Context
In one of my classes for my Master of Arts in Learning, Design, and Technology (MALDT), I am taking 16 weeks to design (and redesign, and change, and tweak) one lesson really well. We are working through a design cycle as we create this lesson. This is a reflection of my second step - Define (learning goals). You can follow more of my MALDT Progress here.
How I Decided to Word the Goals
After reviewing my school’s Writing Process Standards, I thought more about what the problem was that I wanted to solve. My students often do not edit their work well, or they quickly skim through this step of the writing process. Then I thought about where I wanted the students to be at the end of the lesson. I want students to have improved their writing in at least one of the 6+1 Traits of writing. I would expect that my students would apply conscious action when carrying out the revise/edit stage of the writing process. They would be consciously using the tools and procedure provided in the lesson to do this thoroughly.

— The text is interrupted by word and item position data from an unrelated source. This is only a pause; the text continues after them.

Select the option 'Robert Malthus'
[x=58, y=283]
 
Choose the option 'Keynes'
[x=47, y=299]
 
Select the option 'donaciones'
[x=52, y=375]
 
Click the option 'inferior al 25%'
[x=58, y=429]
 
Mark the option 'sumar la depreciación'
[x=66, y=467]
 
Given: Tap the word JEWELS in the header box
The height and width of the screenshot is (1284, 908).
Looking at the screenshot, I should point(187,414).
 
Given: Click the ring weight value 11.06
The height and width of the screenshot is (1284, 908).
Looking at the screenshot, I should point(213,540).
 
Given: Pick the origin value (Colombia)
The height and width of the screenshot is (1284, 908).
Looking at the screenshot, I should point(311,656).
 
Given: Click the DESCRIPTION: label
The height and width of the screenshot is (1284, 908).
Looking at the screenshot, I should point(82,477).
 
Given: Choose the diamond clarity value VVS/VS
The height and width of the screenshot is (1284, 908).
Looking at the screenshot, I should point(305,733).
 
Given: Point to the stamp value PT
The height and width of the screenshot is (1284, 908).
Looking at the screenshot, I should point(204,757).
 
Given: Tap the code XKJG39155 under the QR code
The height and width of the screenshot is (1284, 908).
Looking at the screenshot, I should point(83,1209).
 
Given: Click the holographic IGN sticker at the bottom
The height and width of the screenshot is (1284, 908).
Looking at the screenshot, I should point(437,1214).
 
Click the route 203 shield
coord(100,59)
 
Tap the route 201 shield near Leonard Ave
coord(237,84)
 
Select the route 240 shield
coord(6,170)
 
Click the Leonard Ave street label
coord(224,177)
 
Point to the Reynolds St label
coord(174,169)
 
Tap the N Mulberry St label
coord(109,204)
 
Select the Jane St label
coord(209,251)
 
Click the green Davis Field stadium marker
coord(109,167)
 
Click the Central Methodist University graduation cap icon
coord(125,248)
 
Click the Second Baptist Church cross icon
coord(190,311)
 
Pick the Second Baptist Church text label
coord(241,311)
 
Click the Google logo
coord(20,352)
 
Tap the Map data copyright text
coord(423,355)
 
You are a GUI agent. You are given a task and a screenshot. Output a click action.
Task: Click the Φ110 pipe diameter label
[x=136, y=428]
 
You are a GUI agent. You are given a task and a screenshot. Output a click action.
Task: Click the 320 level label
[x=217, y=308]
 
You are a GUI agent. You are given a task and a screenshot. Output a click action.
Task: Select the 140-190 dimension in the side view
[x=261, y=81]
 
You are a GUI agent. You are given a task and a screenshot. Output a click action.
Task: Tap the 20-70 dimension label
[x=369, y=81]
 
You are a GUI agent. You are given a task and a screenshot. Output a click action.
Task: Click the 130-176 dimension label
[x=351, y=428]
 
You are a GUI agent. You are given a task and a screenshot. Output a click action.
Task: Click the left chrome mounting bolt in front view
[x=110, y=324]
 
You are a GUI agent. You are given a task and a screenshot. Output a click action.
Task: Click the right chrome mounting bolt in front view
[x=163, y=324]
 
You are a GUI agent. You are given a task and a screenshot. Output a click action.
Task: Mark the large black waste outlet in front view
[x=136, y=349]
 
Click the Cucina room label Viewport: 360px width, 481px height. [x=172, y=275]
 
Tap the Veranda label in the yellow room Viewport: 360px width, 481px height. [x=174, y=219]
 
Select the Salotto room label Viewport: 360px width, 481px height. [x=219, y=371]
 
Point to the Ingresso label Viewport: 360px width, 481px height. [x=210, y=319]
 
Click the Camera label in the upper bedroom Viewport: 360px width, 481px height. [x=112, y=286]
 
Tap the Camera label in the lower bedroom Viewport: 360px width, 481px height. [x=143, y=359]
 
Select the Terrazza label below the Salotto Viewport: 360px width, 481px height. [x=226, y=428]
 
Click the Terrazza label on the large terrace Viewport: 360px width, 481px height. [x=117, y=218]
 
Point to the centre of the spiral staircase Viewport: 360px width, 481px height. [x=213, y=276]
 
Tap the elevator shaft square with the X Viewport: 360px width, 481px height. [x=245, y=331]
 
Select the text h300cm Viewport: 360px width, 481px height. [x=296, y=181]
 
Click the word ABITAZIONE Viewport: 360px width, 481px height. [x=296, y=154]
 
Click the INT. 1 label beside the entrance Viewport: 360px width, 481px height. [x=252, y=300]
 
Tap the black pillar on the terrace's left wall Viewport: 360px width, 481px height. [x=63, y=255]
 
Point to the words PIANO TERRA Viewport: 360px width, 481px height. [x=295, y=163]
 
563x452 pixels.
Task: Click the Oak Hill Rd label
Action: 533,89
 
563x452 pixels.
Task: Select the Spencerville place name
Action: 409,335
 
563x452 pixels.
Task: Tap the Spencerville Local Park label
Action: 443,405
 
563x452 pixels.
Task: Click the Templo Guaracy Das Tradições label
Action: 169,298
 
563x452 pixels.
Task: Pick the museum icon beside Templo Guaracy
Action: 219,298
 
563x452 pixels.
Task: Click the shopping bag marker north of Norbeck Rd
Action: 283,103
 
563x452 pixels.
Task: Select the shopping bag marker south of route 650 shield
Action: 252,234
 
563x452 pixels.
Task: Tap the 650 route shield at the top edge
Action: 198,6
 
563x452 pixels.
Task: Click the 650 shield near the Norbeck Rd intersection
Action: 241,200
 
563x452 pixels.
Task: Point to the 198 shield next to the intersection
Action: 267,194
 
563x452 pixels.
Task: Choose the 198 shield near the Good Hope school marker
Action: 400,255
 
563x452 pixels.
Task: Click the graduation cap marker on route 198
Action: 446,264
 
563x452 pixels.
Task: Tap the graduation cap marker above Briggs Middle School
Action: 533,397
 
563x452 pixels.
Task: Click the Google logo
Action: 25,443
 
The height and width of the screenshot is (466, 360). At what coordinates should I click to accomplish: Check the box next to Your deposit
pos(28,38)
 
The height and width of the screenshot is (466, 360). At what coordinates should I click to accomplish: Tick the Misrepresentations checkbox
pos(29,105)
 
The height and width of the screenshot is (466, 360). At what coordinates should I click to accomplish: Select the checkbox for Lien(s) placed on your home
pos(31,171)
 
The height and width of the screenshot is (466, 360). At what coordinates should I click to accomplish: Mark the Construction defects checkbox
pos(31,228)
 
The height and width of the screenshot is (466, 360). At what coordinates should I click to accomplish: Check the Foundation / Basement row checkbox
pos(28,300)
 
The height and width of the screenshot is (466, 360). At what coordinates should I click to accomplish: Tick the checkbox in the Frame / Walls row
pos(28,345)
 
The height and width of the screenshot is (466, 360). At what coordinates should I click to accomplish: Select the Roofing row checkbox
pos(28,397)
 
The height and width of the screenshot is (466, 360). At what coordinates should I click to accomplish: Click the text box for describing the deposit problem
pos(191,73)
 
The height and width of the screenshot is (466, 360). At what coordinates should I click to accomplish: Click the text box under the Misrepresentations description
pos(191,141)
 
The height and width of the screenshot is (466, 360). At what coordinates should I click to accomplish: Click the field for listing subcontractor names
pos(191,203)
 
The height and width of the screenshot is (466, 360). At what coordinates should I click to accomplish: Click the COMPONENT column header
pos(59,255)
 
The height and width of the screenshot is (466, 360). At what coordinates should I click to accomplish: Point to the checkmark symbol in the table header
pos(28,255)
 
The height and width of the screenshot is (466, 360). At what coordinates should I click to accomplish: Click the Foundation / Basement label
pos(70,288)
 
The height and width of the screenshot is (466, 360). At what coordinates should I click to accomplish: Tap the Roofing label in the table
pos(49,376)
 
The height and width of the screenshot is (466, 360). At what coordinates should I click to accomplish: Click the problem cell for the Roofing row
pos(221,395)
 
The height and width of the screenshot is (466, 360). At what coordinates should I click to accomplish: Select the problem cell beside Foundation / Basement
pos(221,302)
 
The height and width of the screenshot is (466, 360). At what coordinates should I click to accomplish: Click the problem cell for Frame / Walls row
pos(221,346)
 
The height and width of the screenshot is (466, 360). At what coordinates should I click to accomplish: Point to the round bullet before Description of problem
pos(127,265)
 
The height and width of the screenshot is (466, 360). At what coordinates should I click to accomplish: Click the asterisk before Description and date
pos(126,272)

After reflecting on these things, I started to form a focusing objective, a performance objective, an instructional design objective, and an instructional evaluation objective. How I Edited the Goals
In order to make these objectives as specific as possible, I continued to refer to the original proble, destination, and the gap inbetween. I also compared them to the definition and examples in Design for How People Learn by Julie Dirksen (the taxonomy of these types of learning objectives is originally from Thalheimer 2006).
Thinking through these four types of objectives helped me to form one, overarching smart goal for the lesson.
Final SMART Learning Goal: Students will use collaborative, online tools to seek, receive, and provide feedback on writing, based on one of the 6+1 Traits of Writing. Improvements will be made during the revise/edit stage of the writing process, resulting in an improved version of the piece before publishing.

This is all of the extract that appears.